When colonisation came to an end, Eurasians found themselves in a difficult position. Their status had been based on European rulers, which were now gone, and indigenous rulers regarded them as colonial remnants and sometimes as traitors. It is on this chaotic and sometimes even violent backdrop that Eurasians had to decide where they belonged: in the country of their European fathers, or the country of their Asian mothers.
Modern Eurasians — modern challenges?
I am a product of colonialism. My mother, born in the British colonial dependency of Hong Kong, moved to the UK with her family seeking better opportunities. It’s probable that many other ‘mixed White and Asians’ — almost 350,000 in the UK were recorded in the 2011 census — share similar stories of their ancestry.
My own experiences seem to loosely mirror those described in colonial history; feeling caught between two vastly contrasting cultures, not European enough to be European, but also not Asian enough to be Asian. This does have its benefits, and the malleability of Eurasian identity is a powerful thing. This racial fluidity turns out to be the oldest trick in the book.

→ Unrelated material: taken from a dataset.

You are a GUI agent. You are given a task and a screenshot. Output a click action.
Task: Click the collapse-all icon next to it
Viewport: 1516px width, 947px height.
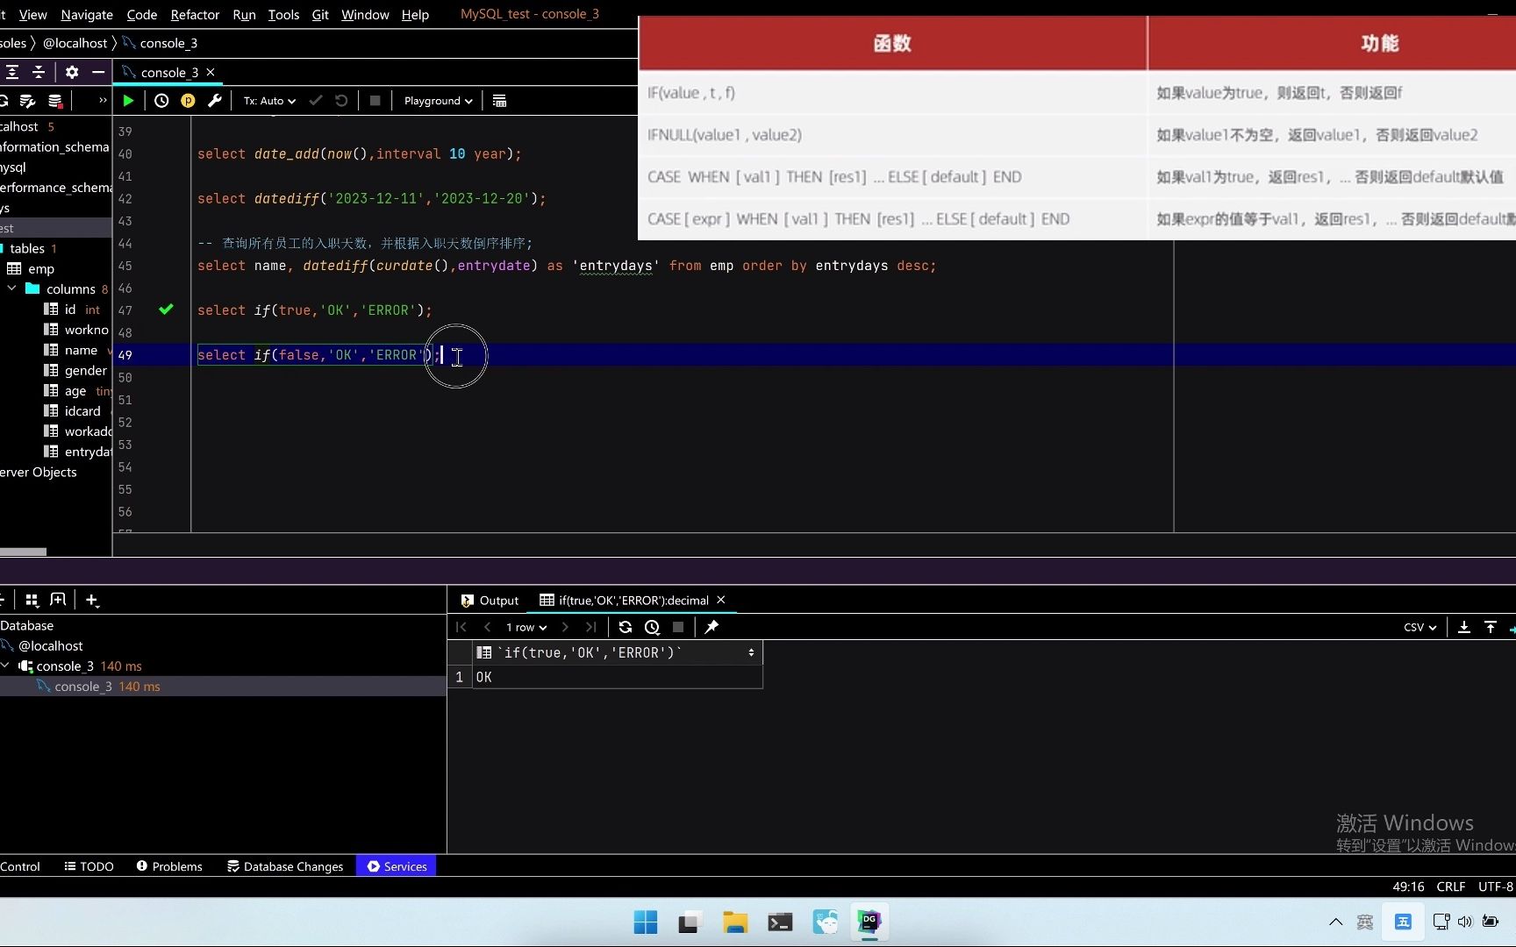pos(39,72)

Eurasians living in colonies who could pass as either a ‘pure’ European or Asian often would, rather than dice with the complexities and prejudices of acknowledging mixed blood. The Hong Kong census at the turn of the 20th century records a surprisingly low number of Eurasians (fewer than 300) and notes that many more will simply have categorised themselves as Chinese. The actions of Eurasians to conceal their race and defy the strict colonial racial hierarchy not only subverts racial performances, but also calls into question its foundations at a more fundamental level. To accept the concept of ‘mixed race’ first relies on accepting the notion of ‘race’ as real, rather than as a constructed idea.
In the 21st century, conversations about race continue, but (mostly) for the purposes of inclusion, rather than exclusion. In a world of positive discrimination and diversity box ticking, where do Eurasians sit? How do we reconcile a group which may straddle both majority and minority groups with a label like ‘Black, Asian and Minority Ethnic’? And should someone who isn’t me be able to make a decision on whether I fall into that category — based, potentially, on what I look like, what my name is, or how I speak? Employers may use Eurasians as a way of ticking the diversity box without really ticking it.
Onwards for chameleons
Today, the chameleon nature of Eurasian identity is alluring.
While old social prejudices have largely, though perhaps not entirely, disappeared, Eurasians still face familiar problems with identity, marginality and assimilation. However, the very thing that once raised fear and suspicion in colonial leaders and natives alike — the ability to transgress racial boundaries and bridge cultures — is something that we now celebrate.
Like other mixed groups, Eurasians defy a ‘one size fits all’ racial identity. Our differing perspectives reinvigorate conversations and understandings of race and continue to facilitate progress toward a racially egalitarian society.
As we construct and reconstruct our own race in our daily lives, it’s not because we fear prejudice, or that to be one or the other would necessarily define our life chances. Instead, perhaps, it’s because the total is greater than the sum of its parts.